"Deploying" images rather than installing from the official ISO?
I like my Linux installs heavily customized and security hardened, to the extent that copying over /home won't cut it, but not so much that it breaks when updating Debian. Whenever someone mentions reinstalling Linux, I am instinctively nervous thinking about the work it would take for me to get from a vanilla install to my current configuration.
It started a couple of years ago, when dreading the work of configuring Debian to my taste on a new laptop, I decided to instead just shrink my existing install to match the new laptop's drive and dd it over.
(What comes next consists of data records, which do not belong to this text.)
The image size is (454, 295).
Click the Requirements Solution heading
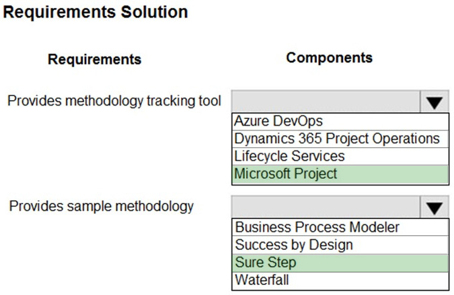tap(96, 12)
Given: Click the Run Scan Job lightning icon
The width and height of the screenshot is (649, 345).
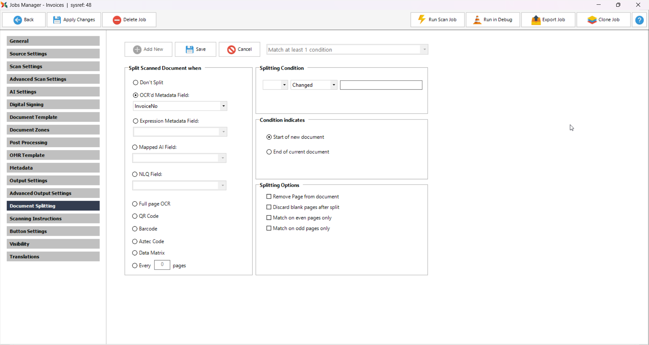Looking at the screenshot, I should pos(422,20).
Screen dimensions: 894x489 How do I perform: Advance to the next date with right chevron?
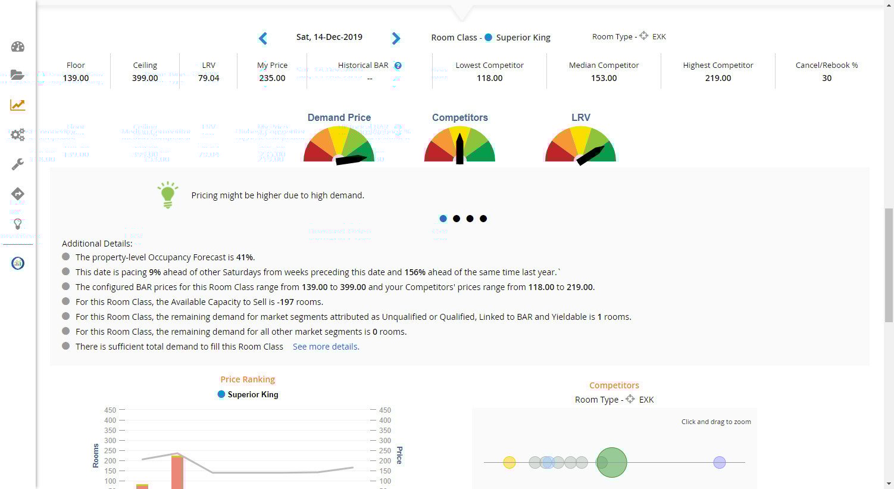396,38
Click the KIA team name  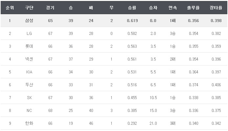29,72
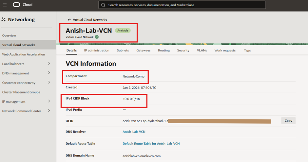
Task: Select the Routing tab
Action: point(164,51)

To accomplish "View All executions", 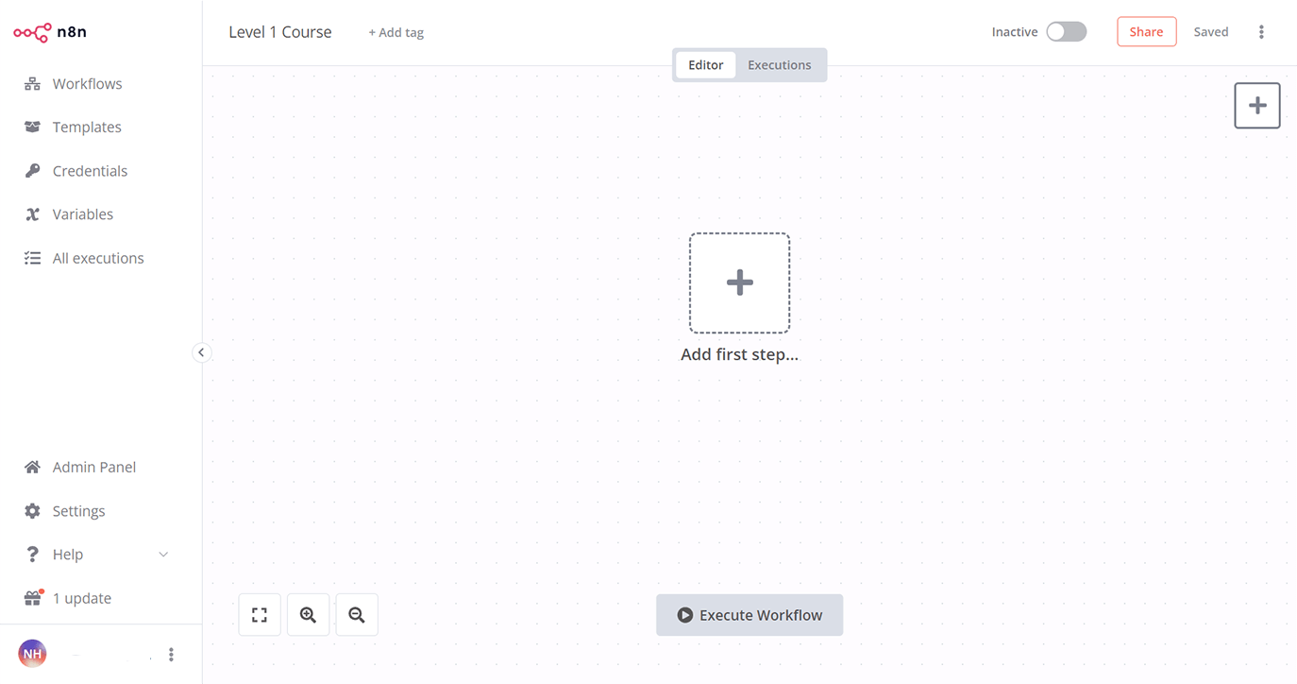I will pyautogui.click(x=97, y=257).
I later made a VM from my install, stripped out personal files and obvious junk, and condensed it to a 30 GB raw disk image, which I then deployed on the rest of my machines.
That was still a bit too janky, so once my configuration and installed packages stabilized, I bit the bullet, spun up a new VM, and painstakingly replicated my configuration from a fresh copy of Debian. I finished with a 24 GB raw disk image, which I can now deploy as a "fresh" yet pre-configured install, whether to prepare new machines, make new VMs, fix broken installs, or just because I want to.
All that needs to be done after dd'ing the image to a new disk is:
Some machines: boot grubx64.efi/shimx64.efi from Ventoy and "bless" the new install with grub-install and update-grub
Reencrypt LUKS root partition with new password
Configure user and GRUB passwords
Set hostname
Install updates and drivers as needed
Configure for high DPI if needed
I'm interested to hear if any of you have a similar workflow or any feedback on mine.
You don't need a machine to deploy from. You just need a git repo and Ansible pull. It will pulldown and run playbooks against the host. (Use the self target to run it on the local machine)
that workflow seems fine if it works for you. seems overkill for debian but if it works i don't see anything wrong with it.
one way I do it is dpkg - l > package.txt to get a list of all install packages to feed into apt on the new machine then to setup two stow directories one for global configs. when a change is made and one for dot files in my home directory then commit and push to a personal git server.
Then when you want to setup a new system it's install minimal install then run apt install git stow
then clone your repos grab the package.txt run apt install < package.txt then run stow on each stow directory and you are back up and running after a reboot.
Just put your system configuration in Ansible playbook. When your distro has new release, go through your changes and remove ones that are no longer relevant.
For home, I recommend a dotfiles repository with subdirectories for each tool, like bash, git, vim, etc. Use GNU stow to symlink the required files in place on each machine.
You might be able to script something with Debootstrap. I tested Bcachefs on a spare device once and couldn't get through the standard Debian install process, so I ended up using a live image to Debootstrap the drive. You should be able to give a list of packages to install and copy over configs to the partition.
I have the exact same workflow except I have two images: one for legacy/MBR and another for EFI/GPT -- once I read your post I was glad to see I'm not alone haha!
I did the same, exactly the way you did but my "zygote" isnt as advanced.
I should make a raw ISO too, but currently I just use Clonezilla (which shrinks and resizes automatically) and have a small SSD with a nearly vanilla system.
I believe that Proxmox does this because I have installed/created containers from their available images. I wonder how they create those container images?